"Maaf Pak, pegangannya ke belakang aja." Kama merasa gugup dan kurang nyaman karena Raka memegang pundaknya.
"Maaf," ucap Raka. Ia menarik lengannya dari pundak Kama, kemudian menaruhnya di pegangan yang ada di belakang jok.
"Iya, Pak." Kama kembali fokus mengendarai motornya. Hari sudah malam, ia harus fokus karena memilih jalan alternatif agar cepat sampai.
"Tadi aku ngerasa enggak masuk pemukiman warga," ujar Raka merasa aneh. "Kamu enggak lagi nyulik aku 'kan?" tanyanya mulai waspada.

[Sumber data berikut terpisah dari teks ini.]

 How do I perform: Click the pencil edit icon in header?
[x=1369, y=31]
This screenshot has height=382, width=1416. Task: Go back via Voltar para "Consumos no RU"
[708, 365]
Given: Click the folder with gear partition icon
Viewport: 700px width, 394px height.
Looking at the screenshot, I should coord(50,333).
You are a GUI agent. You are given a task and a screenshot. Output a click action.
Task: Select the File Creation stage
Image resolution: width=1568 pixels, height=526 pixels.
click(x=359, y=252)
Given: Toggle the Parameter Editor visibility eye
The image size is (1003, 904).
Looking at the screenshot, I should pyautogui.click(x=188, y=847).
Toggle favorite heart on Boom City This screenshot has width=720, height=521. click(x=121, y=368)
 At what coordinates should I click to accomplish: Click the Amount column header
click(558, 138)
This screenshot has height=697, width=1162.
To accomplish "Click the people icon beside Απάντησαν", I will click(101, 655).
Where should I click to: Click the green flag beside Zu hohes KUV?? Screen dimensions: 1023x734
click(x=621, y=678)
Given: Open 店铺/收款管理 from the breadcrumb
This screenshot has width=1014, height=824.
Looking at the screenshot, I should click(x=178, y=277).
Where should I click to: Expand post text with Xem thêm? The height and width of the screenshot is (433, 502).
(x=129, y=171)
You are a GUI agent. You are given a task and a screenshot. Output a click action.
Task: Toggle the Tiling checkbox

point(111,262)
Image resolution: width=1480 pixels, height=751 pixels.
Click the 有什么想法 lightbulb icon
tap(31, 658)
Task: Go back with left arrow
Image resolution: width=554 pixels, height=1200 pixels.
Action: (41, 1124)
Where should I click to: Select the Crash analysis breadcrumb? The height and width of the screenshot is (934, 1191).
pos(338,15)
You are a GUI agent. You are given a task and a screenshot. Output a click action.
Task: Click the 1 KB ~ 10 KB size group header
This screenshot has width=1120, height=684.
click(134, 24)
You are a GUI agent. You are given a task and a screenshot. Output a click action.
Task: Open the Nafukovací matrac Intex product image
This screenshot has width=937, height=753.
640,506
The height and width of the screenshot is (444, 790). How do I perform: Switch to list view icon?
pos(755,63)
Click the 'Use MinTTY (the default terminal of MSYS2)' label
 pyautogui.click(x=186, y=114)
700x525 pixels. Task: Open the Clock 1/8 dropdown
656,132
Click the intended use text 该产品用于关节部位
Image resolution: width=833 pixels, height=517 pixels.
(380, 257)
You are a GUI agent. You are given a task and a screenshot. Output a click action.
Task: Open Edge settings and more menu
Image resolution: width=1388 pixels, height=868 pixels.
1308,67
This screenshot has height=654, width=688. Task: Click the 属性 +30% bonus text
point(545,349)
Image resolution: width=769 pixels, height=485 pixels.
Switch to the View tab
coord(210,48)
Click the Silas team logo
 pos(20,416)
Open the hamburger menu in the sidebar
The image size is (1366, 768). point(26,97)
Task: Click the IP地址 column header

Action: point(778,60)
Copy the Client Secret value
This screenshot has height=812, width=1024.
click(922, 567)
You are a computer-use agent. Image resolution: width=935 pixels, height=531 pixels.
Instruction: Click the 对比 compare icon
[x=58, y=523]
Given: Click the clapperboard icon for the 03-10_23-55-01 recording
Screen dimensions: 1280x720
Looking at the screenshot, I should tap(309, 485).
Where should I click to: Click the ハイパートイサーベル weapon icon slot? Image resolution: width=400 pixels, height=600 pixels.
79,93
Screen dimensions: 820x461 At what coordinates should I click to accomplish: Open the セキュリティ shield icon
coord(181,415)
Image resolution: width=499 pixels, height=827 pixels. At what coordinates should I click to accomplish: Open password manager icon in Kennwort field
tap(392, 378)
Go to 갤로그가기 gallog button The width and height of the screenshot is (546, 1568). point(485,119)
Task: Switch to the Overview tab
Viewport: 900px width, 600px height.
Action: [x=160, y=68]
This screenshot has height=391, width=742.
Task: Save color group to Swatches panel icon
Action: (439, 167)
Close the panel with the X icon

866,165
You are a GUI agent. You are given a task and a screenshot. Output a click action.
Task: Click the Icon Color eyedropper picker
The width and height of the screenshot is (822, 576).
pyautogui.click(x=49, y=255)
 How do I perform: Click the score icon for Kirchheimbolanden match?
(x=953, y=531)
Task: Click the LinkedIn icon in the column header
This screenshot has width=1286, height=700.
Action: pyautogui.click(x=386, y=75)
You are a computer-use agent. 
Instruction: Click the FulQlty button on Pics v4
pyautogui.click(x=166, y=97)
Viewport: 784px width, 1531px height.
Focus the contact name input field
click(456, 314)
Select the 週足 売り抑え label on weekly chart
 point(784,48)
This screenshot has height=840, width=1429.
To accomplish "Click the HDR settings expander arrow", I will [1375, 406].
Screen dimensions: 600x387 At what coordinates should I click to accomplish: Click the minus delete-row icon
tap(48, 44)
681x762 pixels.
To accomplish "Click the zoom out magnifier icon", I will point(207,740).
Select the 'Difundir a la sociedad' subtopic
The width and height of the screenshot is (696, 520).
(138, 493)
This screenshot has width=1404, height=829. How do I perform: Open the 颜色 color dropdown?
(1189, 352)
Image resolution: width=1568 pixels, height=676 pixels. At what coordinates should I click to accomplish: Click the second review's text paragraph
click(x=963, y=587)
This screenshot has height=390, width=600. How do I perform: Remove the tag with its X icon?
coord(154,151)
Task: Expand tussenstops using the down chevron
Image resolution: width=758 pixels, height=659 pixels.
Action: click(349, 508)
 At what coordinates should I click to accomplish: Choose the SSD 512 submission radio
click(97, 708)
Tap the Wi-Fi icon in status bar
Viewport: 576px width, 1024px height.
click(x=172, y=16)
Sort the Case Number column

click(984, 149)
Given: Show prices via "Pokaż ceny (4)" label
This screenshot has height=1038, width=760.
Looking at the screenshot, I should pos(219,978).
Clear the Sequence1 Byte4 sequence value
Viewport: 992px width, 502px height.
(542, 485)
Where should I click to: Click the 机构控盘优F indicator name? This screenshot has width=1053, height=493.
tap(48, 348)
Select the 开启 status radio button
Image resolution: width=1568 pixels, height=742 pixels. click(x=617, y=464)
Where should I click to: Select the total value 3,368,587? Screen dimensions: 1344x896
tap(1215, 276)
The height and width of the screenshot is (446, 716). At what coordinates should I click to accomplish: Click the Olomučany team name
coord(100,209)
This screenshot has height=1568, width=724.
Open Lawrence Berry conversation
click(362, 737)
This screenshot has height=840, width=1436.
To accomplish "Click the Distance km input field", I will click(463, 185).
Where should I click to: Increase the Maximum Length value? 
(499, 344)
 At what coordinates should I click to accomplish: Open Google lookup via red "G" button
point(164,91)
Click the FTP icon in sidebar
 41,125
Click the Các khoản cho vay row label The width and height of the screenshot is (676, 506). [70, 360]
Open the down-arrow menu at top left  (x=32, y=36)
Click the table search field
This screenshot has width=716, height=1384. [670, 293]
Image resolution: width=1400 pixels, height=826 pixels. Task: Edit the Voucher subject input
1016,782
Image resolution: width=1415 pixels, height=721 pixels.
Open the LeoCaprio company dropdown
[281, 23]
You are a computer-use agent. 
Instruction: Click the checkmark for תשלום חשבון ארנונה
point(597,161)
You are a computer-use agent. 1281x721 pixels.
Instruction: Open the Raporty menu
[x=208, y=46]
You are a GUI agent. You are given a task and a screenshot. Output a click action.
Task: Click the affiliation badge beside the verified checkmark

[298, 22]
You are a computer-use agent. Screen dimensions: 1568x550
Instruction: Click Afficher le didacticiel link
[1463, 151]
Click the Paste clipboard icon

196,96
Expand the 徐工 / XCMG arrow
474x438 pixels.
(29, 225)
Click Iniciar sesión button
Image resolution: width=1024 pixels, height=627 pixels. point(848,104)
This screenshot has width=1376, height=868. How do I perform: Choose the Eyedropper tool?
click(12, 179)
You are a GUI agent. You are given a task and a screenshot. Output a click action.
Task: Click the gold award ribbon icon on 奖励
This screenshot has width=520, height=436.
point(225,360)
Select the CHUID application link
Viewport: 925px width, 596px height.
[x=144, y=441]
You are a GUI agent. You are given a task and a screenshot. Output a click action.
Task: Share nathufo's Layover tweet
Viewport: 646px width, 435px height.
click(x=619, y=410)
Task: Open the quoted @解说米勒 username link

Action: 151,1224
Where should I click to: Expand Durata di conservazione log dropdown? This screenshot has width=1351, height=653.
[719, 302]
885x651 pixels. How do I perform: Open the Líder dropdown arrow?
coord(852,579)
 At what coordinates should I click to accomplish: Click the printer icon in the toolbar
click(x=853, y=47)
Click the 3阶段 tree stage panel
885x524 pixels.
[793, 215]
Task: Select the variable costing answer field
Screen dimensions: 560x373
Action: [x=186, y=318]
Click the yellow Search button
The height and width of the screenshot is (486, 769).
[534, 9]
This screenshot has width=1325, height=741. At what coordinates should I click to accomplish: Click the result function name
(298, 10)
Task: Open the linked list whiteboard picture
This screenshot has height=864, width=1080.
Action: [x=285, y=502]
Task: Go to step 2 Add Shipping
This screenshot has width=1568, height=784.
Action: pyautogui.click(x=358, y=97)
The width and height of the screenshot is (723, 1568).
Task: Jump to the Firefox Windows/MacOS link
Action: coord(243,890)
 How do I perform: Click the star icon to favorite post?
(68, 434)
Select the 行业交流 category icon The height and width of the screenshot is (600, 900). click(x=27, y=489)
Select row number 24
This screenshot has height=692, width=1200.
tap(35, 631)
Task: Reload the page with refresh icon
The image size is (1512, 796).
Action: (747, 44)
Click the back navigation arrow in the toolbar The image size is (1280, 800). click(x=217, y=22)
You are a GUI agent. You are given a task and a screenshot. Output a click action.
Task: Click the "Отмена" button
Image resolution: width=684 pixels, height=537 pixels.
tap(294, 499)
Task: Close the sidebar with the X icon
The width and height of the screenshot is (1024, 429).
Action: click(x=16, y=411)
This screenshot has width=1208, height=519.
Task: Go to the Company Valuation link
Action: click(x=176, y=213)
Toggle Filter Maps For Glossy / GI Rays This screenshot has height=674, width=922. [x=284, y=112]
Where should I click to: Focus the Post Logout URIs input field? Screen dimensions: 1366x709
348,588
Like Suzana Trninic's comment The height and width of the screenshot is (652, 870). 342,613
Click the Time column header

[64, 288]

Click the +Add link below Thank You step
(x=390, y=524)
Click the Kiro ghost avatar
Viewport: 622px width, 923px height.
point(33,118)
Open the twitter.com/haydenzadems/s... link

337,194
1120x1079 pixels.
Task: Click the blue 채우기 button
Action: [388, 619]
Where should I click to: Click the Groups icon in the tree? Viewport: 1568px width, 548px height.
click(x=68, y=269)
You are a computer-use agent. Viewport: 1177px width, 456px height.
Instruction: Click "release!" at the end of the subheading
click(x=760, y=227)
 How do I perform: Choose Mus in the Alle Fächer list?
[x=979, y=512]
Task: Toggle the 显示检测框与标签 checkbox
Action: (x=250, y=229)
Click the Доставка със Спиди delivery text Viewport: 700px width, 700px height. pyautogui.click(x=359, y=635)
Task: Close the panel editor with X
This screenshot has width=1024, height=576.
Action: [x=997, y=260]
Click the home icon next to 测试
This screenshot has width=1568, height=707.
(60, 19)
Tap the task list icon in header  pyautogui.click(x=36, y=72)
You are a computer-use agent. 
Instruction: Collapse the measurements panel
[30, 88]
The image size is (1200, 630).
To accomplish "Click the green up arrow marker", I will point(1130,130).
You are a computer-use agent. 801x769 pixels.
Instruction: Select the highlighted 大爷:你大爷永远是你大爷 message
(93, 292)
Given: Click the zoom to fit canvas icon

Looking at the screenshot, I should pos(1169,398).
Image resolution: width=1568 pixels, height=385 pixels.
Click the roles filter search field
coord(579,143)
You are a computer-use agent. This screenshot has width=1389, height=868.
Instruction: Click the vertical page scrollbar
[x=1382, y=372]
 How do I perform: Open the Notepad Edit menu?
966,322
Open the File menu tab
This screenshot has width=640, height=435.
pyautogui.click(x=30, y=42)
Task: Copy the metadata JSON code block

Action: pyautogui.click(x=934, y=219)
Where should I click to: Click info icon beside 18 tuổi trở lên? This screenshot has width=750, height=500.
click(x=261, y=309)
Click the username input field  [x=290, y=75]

Nisa tersenyum mendengar kecurigaan Raka. Wajar karena ia membawa motornya ke pemukiman warga dengan gang sempit. "Enggak akan berani, Pak. Bapak tenang aja, ini jalan alternatif biar cepat sampai."
"Aku coba percaya."
"Kalau enggak percaya, Bapak bisa turun sekarang."
"Enggak! Aku enggak tahu jalan," tukas Raka dengan cepat.
Kama mengulum senyum lalu kembali fokus ke depan. Kebetulan mereka harus melewai turunan yang cukup terjal. Raka memejamkan mata, merasa ngeri harus melewati jembatan kecil kemudian tanjakan yang cukup menukik.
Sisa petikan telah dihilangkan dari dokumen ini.